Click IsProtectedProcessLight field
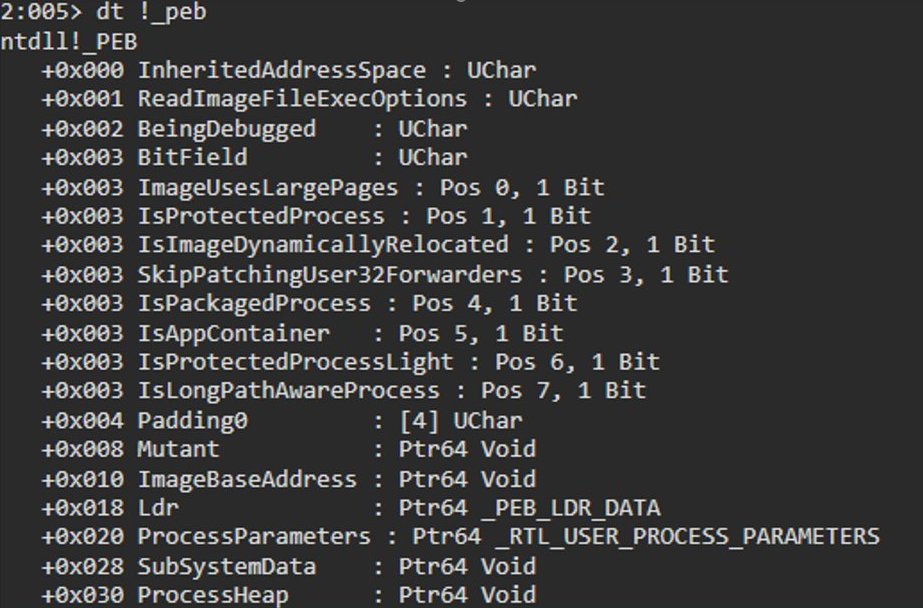 tap(296, 362)
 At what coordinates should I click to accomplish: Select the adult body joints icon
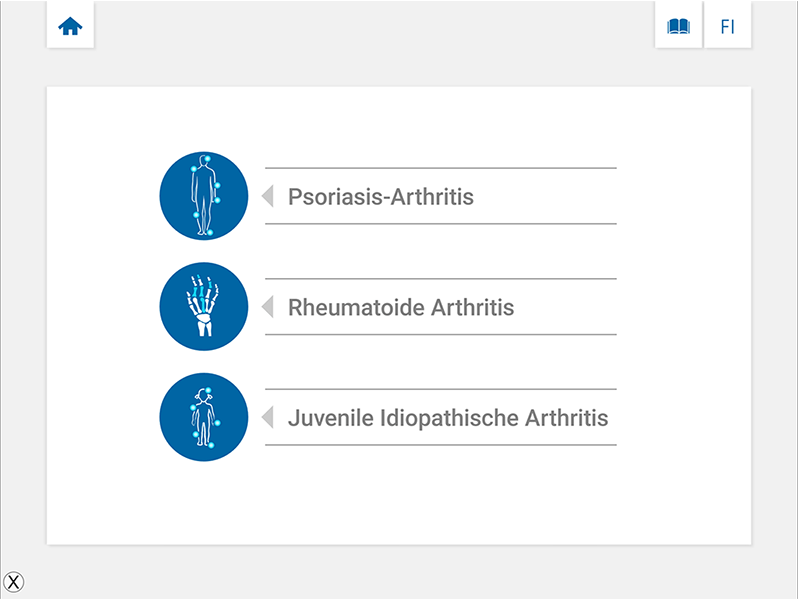pyautogui.click(x=204, y=196)
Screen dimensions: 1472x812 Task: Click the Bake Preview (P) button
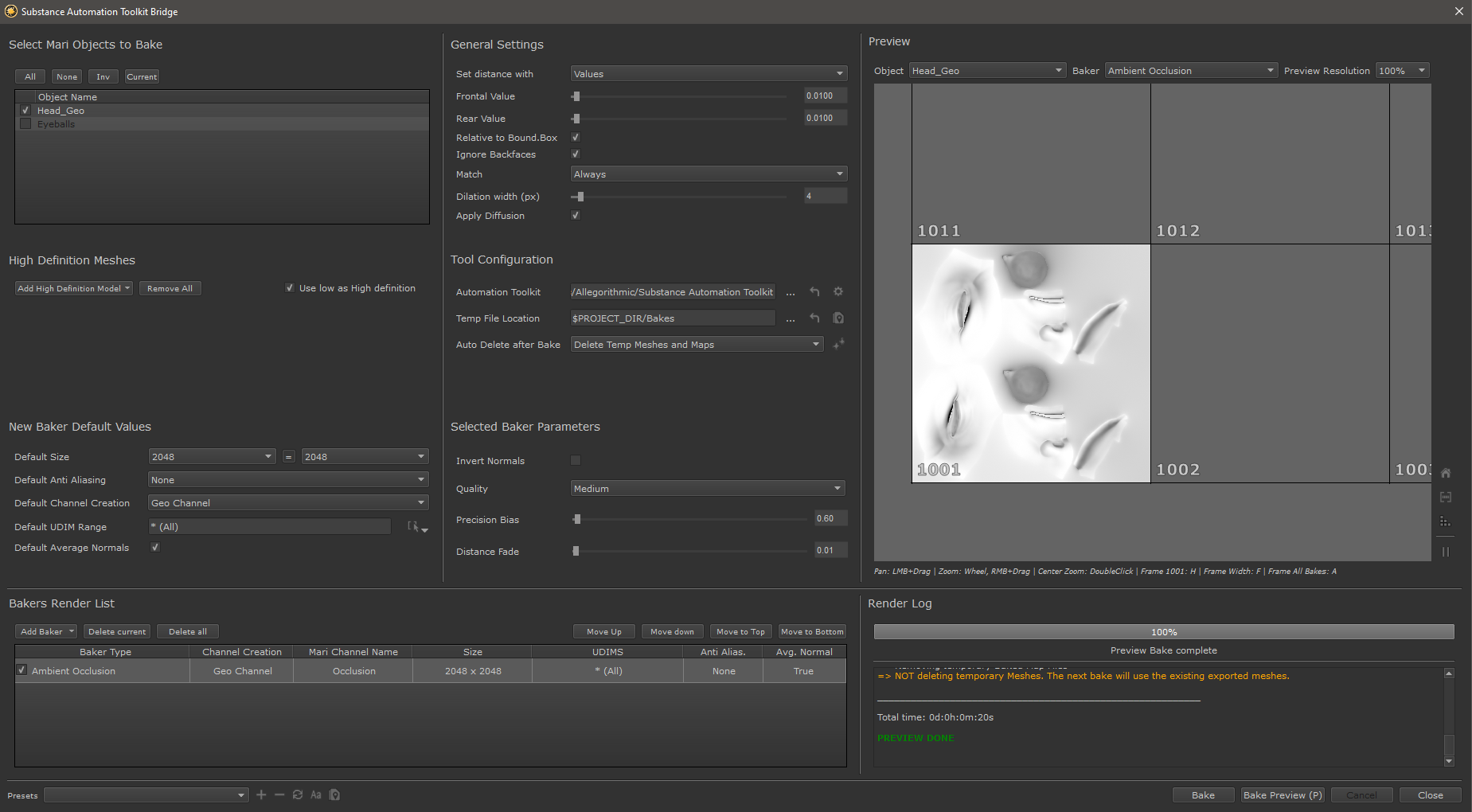pyautogui.click(x=1282, y=795)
____________________
*Problem statement*
All the material above should be written out exactly, with images omitted.

*Solution to this task*
Click IsProtectedProcessLight field
 tap(296, 362)
 At what coordinates should I click to accomplish: Select the adult body joints icon
pyautogui.click(x=204, y=196)
Screen dimensions: 1472x812 Task: Click the Bake Preview (P) button
pyautogui.click(x=1282, y=795)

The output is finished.